Dataset records:
********

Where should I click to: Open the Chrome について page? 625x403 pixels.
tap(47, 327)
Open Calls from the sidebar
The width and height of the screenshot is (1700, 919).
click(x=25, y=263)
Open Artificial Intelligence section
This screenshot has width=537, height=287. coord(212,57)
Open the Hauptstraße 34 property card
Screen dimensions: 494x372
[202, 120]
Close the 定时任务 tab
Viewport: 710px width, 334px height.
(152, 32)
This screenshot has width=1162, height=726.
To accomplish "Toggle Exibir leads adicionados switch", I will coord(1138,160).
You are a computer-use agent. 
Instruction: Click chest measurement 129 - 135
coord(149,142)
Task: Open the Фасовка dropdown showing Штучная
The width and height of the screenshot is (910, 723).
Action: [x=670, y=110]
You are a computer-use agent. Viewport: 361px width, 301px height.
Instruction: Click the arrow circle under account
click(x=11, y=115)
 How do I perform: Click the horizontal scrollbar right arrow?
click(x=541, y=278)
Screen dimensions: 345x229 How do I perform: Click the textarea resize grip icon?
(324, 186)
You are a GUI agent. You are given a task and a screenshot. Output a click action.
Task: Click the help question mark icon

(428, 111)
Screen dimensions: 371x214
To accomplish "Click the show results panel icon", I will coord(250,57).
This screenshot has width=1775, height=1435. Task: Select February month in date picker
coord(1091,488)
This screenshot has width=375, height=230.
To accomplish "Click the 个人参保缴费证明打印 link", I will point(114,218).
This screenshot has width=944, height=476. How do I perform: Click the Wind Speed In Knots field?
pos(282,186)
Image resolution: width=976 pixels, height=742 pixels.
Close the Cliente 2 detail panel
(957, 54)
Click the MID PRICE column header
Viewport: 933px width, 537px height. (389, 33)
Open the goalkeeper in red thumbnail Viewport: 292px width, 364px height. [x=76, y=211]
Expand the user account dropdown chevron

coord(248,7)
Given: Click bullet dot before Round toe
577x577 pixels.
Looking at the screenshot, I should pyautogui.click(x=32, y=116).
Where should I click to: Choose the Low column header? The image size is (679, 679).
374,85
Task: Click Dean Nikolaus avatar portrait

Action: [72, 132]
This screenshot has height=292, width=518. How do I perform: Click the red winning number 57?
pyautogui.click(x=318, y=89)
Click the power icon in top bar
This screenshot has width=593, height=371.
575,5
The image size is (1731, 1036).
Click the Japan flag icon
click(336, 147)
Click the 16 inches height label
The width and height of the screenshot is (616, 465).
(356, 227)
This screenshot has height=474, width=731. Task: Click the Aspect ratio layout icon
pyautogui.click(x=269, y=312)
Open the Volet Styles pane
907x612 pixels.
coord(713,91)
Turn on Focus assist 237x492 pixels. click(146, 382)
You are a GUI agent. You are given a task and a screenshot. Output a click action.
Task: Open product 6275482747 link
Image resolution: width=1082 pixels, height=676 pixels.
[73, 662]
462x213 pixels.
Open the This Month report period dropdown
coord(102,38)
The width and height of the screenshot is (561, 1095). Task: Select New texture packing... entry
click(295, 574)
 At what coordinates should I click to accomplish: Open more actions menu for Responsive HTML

********

The records above are to be reproduced exactly, with nothing left out.

Where should I click to: Open the Chrome について page? 625x403 pixels.
tap(47, 327)
Open Calls from the sidebar
The width and height of the screenshot is (1700, 919).
click(x=25, y=263)
Open Artificial Intelligence section
This screenshot has width=537, height=287. coord(212,57)
Open the Hauptstraße 34 property card
Screen dimensions: 494x372
[202, 120]
Close the 定时任务 tab
Viewport: 710px width, 334px height.
(152, 32)
This screenshot has width=1162, height=726.
To accomplish "Toggle Exibir leads adicionados switch", I will coord(1138,160).
You are a computer-use agent. 
Instruction: Click chest measurement 129 - 135
coord(149,142)
Task: Open the Фасовка dropdown showing Штучная
The width and height of the screenshot is (910, 723).
Action: [x=670, y=110]
You are a computer-use agent. Viewport: 361px width, 301px height.
Instruction: Click the arrow circle under account
click(x=11, y=115)
 How do I perform: Click the horizontal scrollbar right arrow?
click(x=541, y=278)
Screen dimensions: 345x229 How do I perform: Click the textarea resize grip icon?
(324, 186)
You are a GUI agent. You are given a task and a screenshot. Output a click action.
Task: Click the help question mark icon

(428, 111)
Screen dimensions: 371x214
To accomplish "Click the show results panel icon", I will coord(250,57).
This screenshot has width=1775, height=1435. Task: Select February month in date picker
coord(1091,488)
This screenshot has width=375, height=230.
To accomplish "Click the 个人参保缴费证明打印 link", I will point(114,218).
This screenshot has width=944, height=476. How do I perform: Click the Wind Speed In Knots field?
pos(282,186)
Image resolution: width=976 pixels, height=742 pixels.
Close the Cliente 2 detail panel
(957, 54)
Click the MID PRICE column header
Viewport: 933px width, 537px height. (389, 33)
Open the goalkeeper in red thumbnail Viewport: 292px width, 364px height. [x=76, y=211]
Expand the user account dropdown chevron

coord(248,7)
Given: Click bullet dot before Round toe
577x577 pixels.
Looking at the screenshot, I should pyautogui.click(x=32, y=116).
Where should I click to: Choose the Low column header? The image size is (679, 679).
374,85
Task: Click Dean Nikolaus avatar portrait

Action: [72, 132]
This screenshot has height=292, width=518. How do I perform: Click the red winning number 57?
pyautogui.click(x=318, y=89)
Click the power icon in top bar
This screenshot has width=593, height=371.
575,5
The image size is (1731, 1036).
Click the Japan flag icon
click(336, 147)
Click the 16 inches height label
The width and height of the screenshot is (616, 465).
(356, 227)
This screenshot has height=474, width=731. Task: Click the Aspect ratio layout icon
pyautogui.click(x=269, y=312)
Open the Volet Styles pane
907x612 pixels.
coord(713,91)
Turn on Focus assist 237x492 pixels. click(146, 382)
You are a GUI agent. You are given a task and a screenshot. Output a click action.
Task: Open product 6275482747 link
Image resolution: width=1082 pixels, height=676 pixels.
[73, 662]
462x213 pixels.
Open the This Month report period dropdown
coord(102,38)
The width and height of the screenshot is (561, 1095). Task: Select New texture packing... entry
click(295, 574)
 At what coordinates should I click to accomplish: Open more actions menu for Responsive HTML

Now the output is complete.